Rice's mask seems to work both to provide an image of feminine
strength and success of the black female striver and to suggest the
transcendence of individual biography for the national good. In fan
sites and postings on YouTube, we can see exploited the tension between
Rice as a representation of widely circulating and therefore available
black female sexuality and as a mask of containment and respectability
of style and body. Many spoof her "squareness" and unhipness
by either making her rap or dance. One video juxtaposes a prim and
proper Rice in jonquil yellow Jackie O suit, nodding hesitatingly while
(apparently) listening to a nearby concert given by dancehall rapper
Shaggy. (17) A more politically heightened offshoot of this genre uses
the supposed contradictoriness of Rice's image as a warning sign of
her complicity with power. This-Justln.com reimagines a Condoleeza who,
questioned by Barbara Boxer, gets "pissed" and transforms into
"Condolicious." (18) As "Condolicious," Rice raps
about the "Haters" who critique the war in Iraq, and who
gossip about her lovers (here, Bush and Mary Cheney). Alternately
blowing kisses (like Lil' Kim) to Fox News and then breaking into a
mean robot in skin-tight fatigues, "Condolicious" is as
unapologetically righteous as Queen Latifah in a power suit: "Neo
Con. Word Is Bond. Make Iraq like Vietnam."
A second category is the fan video, produced by groups like
"Rice for President" (19) and "We Love Condi.Com."
(20) These videos juxtapose slightly sexually suggestive images of Rice
in diplomatic mode (kissing, hugging, apparently nuzzling world leaders)
with old-fashioned cheesy love songs by white performers like Elvis,
Kenny Rogers, and Connie Francis. These videos seem to yearn from afar
for Condi's hip to be squareness, sometimes without irony, although
one video interrupts its old-fashioned praise of her beauty to call
attention to her "lovely legs and thighs. Encore!" There are
of course some videos that promise more explicit findings. A
"Condoleezza Rice" sex tape features a photoshopped Rice
enjoying toe sucking time with a young stud in a hot tub, (21) and many
others make use of "unguarded moments" of intimacy with Bush.
(22) Many of the Bush-Loves-Condi videos are clearly critical of both
(i.e., "Condi & George Love in the War on Terror"), (23)
but the critique is mostly gentle. I was only able to find a few videos
that contained sustained critiques of Rice and her policies. (24) So
while Rice's YouTube celebrity exploits the juxtaposition of
Rice's respectability with her visibility as a black woman, these
tensions seem to distract both fans and detractors from any sustained
questioning of her policies or her role as a strategist.

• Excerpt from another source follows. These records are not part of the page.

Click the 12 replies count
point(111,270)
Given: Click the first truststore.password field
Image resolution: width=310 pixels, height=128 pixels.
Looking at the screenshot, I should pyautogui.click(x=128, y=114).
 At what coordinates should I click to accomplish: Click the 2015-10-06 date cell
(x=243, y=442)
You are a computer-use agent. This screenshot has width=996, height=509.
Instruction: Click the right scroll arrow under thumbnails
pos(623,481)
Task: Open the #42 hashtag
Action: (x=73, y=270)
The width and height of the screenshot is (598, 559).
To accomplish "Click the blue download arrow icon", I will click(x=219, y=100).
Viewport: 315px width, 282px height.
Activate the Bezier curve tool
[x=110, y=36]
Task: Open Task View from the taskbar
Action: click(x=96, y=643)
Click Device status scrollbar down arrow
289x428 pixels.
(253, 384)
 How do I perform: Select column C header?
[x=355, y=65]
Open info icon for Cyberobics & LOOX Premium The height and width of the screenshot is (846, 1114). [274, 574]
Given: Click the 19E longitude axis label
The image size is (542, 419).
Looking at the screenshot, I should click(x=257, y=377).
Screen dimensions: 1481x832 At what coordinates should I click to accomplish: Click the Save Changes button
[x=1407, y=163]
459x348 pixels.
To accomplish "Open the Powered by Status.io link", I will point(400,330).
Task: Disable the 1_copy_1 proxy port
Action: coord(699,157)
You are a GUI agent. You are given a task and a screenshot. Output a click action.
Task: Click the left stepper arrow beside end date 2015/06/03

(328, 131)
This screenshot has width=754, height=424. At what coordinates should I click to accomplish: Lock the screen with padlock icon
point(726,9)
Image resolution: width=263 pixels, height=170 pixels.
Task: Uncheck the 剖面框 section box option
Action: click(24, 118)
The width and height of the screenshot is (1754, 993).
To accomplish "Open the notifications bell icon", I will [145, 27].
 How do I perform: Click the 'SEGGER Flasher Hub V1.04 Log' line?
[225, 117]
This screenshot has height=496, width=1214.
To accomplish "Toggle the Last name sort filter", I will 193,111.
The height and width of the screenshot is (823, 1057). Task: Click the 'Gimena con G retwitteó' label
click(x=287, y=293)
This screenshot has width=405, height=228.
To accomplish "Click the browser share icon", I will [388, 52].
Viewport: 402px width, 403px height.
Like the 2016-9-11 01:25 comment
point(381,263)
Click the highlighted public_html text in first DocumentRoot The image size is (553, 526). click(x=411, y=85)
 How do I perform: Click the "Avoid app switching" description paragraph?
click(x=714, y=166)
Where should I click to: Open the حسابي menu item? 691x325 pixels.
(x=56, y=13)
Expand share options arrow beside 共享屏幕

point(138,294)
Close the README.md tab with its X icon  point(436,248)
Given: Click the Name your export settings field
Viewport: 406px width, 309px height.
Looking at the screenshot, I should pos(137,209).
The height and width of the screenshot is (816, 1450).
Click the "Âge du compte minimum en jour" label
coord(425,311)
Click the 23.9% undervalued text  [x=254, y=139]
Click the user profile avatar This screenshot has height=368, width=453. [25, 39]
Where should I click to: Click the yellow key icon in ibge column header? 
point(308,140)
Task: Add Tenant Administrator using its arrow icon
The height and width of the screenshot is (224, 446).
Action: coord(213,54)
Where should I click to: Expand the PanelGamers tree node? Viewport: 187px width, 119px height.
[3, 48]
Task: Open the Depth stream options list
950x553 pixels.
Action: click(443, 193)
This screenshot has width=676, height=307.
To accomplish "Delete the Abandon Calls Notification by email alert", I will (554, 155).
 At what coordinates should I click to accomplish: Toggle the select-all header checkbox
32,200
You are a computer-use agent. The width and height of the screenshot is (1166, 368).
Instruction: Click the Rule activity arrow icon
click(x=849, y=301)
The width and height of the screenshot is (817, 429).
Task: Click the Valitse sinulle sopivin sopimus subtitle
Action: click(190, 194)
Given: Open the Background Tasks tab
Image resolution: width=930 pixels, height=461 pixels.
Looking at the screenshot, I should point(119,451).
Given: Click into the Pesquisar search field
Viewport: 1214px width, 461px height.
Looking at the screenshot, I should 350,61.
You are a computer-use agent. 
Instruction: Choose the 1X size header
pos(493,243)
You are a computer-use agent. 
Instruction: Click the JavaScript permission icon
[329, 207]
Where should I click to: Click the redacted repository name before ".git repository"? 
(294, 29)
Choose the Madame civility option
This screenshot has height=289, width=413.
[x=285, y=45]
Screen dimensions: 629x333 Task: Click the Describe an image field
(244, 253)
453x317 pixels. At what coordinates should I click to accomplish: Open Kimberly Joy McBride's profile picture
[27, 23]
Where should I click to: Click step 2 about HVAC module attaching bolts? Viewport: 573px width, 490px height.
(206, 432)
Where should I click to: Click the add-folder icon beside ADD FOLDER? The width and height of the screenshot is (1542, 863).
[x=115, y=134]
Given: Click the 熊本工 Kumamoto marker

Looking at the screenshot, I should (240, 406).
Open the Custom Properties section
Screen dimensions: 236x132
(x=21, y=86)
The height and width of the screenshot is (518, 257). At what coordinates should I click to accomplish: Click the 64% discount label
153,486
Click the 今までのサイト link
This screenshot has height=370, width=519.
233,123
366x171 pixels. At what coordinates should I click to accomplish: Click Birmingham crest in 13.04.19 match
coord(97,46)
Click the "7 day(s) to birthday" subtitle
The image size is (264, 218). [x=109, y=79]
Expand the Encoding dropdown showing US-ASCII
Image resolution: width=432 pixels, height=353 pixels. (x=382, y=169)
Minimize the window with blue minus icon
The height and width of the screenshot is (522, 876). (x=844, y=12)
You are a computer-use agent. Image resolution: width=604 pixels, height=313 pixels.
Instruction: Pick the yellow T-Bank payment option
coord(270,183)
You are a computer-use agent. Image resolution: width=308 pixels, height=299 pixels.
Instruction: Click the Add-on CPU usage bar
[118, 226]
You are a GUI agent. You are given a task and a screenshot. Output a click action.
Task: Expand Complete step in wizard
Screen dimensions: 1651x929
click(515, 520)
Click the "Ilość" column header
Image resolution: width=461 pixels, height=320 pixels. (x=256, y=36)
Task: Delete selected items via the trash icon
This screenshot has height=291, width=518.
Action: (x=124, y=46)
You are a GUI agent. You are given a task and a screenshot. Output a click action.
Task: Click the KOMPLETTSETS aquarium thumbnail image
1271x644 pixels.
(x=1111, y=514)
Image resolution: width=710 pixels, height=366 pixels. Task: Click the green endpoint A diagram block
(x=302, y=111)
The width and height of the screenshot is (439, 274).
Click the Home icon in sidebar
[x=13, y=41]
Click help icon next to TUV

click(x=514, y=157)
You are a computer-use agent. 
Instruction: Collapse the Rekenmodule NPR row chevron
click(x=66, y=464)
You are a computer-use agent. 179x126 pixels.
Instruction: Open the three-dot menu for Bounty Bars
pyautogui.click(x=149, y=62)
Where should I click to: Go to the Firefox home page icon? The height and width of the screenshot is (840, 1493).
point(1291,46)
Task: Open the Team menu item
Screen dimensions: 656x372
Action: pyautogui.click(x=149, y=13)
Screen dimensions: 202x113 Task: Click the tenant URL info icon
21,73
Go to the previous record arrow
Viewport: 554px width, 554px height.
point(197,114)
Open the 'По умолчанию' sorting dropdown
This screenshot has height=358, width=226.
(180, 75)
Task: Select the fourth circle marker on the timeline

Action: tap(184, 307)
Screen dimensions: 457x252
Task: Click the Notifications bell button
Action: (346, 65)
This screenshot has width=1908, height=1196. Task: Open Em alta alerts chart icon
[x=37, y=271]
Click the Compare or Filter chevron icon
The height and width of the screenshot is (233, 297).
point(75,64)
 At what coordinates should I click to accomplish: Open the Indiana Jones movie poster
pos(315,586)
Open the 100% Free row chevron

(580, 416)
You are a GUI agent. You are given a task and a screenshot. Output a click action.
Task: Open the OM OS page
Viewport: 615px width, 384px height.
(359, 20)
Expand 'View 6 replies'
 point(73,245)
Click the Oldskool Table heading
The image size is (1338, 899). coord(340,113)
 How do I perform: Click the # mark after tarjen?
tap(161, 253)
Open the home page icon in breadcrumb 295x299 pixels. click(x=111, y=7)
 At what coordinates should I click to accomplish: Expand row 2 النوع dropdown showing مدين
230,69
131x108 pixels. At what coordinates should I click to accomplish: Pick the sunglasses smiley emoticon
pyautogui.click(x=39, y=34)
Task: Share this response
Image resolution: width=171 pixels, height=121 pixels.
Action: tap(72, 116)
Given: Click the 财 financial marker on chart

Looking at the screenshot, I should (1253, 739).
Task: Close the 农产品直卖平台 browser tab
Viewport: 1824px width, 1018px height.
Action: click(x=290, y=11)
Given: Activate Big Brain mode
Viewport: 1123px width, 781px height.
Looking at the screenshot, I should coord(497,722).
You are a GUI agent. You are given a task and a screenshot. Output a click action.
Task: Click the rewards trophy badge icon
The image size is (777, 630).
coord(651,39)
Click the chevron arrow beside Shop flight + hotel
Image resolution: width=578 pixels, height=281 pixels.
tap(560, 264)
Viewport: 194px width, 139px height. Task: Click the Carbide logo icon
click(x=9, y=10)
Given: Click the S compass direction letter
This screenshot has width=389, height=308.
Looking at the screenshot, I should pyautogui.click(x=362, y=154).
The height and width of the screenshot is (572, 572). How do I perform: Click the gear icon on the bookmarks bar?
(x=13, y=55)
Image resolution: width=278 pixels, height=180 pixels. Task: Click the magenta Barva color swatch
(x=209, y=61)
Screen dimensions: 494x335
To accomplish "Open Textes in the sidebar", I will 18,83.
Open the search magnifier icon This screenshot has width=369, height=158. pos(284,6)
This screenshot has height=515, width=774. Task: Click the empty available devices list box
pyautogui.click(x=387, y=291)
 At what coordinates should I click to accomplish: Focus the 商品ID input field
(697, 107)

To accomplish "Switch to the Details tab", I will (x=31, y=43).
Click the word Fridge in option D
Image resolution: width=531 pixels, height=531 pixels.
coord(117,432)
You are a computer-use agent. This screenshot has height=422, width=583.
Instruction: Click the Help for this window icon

Mary Louise Pratt has argued that narratives of romance, sexuality,
and sentiment have been used to obscure the workings of power from
Pocohantas to La Malinche to Bartholemd de las Casas. (25) And certainly
the proliferation of innuendo about a Condi/ Bush romance might be seen
to fit into this mold. If we think of the significance of Bush's
choice of Rice as only a matter of sexual titillation or Rice's
loyalty as only a matter of romance, we fail to see Rice as both
postcolonial subject and actor/agent. This narrative is part of the
tradition of the sexualization of the go-between, in which the dark
woman falls in love and betrays her people. Yet Rice also reminds us of
the need for a new political language and the outdating of postcolonial
frameworks that fail to acknowledge the roles of leaders of color in the
construction of a neoliberal state.
In No Higher Honor, Rice speaks of the impact that her very person
has had on the ways that we think of U. S. history. She describes
looking up at Benjamin Franklin's portrait as she is sworn in as
Secretary of State:
What would he have thought of this great-granddaughter of slaves
and child of Jim Crow Birmingham pledging to defend the
constitution of the United States, which had infamously counted her
ancestors "three-fifths" of a man? Somehow, I wanted to believe,
Franklin would have liked history's turn toward justice and taken
my appointment in stride. (26)
With Rice, Powell, and now the Obamas at the helm, we see leaders
of color admitted into the highest ranks of power, while the ghosts of
former history still haunt.
The story grows more complicated as we reconsider the image of Rice
as an insider/outsider body at the same time that she had become the
gatekeeper of the fight against the War on Terror, especially in terms
of torture. In particular, we might consider how the "War on
Terror" (and protest againt it) has been used as a means of
monitoring good and bad political subjects on a transnational scale.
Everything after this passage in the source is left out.